Tuesday, 11 November 2014

Review: Various Artists – 'A Strange Play – An Alfa Matrix Tribute To The Cure'

'A Strange Play – An Alfa Matrix Tribute To The Cure'

Picking up where the two Depeche Mode covers albums left off comes the Alfa Matrix rosters tribute to another huge group of the 1980s in the form of 'A Strange Play – An Alfa Matrix Tribute To The Cure'. Tribute albums can be a patchy affair and if you can take a slack handful of memorable covers away at the end of the listening experience then you've done pretty well. With this in mind Alfa Matrix have crammed two CDs worth of tracks into this release to give the best spread of talent and styles possible. And it does have its ups and downs, but the tracks that work well manage to carry the weight of the few that fell short of the mark.

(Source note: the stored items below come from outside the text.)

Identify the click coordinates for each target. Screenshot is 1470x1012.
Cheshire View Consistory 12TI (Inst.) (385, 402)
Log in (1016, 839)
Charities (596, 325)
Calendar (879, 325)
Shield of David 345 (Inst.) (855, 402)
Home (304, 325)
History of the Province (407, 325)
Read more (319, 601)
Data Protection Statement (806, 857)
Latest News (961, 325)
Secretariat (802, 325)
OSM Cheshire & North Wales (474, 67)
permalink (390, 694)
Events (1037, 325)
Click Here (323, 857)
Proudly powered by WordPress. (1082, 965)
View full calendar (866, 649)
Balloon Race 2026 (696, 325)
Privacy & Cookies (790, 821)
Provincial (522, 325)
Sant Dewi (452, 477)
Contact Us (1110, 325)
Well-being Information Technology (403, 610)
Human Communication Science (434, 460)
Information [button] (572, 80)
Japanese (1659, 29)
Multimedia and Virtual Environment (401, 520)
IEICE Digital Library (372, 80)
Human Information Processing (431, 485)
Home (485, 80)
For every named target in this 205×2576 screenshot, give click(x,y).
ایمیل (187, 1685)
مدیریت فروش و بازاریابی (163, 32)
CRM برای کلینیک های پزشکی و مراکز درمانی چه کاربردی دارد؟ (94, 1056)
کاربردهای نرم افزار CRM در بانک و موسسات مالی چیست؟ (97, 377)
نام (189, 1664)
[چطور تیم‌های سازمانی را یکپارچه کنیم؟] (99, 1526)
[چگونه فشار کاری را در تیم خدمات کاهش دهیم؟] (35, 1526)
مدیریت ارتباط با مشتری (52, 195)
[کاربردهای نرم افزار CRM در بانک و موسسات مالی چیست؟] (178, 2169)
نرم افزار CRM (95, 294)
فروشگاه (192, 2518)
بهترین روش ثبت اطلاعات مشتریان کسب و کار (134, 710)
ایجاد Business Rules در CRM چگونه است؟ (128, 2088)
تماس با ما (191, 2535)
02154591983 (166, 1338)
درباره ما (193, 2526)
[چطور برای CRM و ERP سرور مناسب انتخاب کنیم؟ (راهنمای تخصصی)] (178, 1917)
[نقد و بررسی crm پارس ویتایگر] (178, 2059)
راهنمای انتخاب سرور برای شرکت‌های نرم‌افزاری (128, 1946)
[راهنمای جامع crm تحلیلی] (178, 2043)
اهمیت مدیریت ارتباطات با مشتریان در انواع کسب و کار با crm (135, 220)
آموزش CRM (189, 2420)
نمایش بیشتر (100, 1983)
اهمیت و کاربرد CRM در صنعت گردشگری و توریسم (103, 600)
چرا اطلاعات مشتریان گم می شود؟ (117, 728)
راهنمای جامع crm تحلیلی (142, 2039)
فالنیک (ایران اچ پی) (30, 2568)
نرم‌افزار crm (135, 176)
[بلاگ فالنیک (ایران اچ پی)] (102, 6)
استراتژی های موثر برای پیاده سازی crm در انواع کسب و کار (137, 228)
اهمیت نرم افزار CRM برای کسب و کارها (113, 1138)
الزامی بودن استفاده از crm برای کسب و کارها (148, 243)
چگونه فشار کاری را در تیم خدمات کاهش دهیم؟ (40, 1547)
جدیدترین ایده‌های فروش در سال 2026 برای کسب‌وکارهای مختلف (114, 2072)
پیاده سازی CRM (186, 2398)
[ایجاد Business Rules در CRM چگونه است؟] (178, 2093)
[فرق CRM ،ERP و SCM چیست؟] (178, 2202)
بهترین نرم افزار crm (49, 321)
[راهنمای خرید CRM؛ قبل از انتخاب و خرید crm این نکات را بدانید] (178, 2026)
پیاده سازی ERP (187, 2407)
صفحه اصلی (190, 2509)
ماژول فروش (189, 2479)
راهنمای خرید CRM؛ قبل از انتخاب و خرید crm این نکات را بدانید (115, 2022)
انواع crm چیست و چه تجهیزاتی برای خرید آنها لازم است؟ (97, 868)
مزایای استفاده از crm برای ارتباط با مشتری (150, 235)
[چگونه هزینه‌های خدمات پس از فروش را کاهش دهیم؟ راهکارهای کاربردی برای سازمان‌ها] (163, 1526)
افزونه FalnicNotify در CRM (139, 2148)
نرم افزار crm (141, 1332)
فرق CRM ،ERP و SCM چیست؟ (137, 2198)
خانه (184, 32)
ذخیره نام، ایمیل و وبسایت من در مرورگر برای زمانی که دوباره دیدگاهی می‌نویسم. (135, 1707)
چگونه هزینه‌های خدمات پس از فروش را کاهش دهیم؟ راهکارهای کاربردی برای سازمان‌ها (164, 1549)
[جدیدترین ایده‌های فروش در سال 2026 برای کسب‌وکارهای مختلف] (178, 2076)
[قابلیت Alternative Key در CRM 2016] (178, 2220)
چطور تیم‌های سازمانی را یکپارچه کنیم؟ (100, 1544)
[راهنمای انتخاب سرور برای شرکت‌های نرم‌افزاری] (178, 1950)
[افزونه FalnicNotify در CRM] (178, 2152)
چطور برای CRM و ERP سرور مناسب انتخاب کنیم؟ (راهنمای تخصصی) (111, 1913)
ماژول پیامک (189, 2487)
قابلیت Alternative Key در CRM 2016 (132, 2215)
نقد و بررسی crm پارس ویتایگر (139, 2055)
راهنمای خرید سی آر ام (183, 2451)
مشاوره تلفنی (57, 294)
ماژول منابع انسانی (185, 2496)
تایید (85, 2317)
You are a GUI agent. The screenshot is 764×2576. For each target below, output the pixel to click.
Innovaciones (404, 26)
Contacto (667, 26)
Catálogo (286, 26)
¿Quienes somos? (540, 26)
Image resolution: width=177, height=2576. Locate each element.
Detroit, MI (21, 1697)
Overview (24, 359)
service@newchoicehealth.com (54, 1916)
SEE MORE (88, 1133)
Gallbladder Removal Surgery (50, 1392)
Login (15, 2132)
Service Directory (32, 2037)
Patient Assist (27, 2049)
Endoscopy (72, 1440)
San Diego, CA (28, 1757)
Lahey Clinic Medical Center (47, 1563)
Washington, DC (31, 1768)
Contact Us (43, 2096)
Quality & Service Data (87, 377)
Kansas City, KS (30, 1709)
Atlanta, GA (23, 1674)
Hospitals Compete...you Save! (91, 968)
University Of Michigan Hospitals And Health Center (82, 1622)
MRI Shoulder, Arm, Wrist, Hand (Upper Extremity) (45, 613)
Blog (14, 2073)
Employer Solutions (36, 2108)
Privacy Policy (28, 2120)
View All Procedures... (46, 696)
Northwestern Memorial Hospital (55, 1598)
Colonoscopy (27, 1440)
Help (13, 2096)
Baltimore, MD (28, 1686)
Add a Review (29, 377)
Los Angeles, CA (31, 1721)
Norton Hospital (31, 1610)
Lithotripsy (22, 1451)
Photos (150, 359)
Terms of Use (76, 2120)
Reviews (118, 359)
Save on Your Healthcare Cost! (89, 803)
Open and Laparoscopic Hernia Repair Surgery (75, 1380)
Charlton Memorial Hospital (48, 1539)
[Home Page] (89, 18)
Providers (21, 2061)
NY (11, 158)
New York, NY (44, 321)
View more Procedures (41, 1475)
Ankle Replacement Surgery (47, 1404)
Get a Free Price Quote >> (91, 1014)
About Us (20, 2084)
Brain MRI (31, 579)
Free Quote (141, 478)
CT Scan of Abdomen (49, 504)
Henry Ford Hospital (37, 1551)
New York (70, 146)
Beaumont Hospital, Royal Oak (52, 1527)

Tracks such as 'The Love Cats' by Junksista, 'Just Like Heaven' by Lovelorn Dolls, and 'Friday I'm In Love' by Cosmic Armchair in particular with their airy Euro-pop leanings tend to fall short of the mark. Yes, The Cure were principally a pop act, yet what has kept their profile in the public eye for over thirty years has been their dark and slightly demented edge. With this in mind the straighter covers tend to provide the weaker points of the compilation. However when the bands inject their own styles heavily into the mix the results are much more exciting, and thank fully this is the case for the majority of the album.

The albums undeniable stand-out tracks include 'Lullaby' by Cynical Existence, 'Burn' by Essence Of Mind, 'Lovesong' by Sebastian Komor, 'The Figurehead' by Schwarzblut, 'The Baby Screams' by Armageddon Dildos, 'Why Can't I Be You' by Plastic Noise Experience, 'Sleep When I'm, Dead' by Neikka RPM, and 'Trust' by Acylum which see the artists incorporate their unique styles in a much more organic and natural way. The kind of songs that are not trying to be Cure covers, but rather see the bands making the songs their own.

'A Strange Play – An Alfa Matrix Tribute To The Cure' is a mixed bag, but there is something for everyone here. The artists' forays into ebm, industrial, synthpop, and pop rock makes for a varied and interesting listening experience and in some cases add a radical reinterpretation of the source material.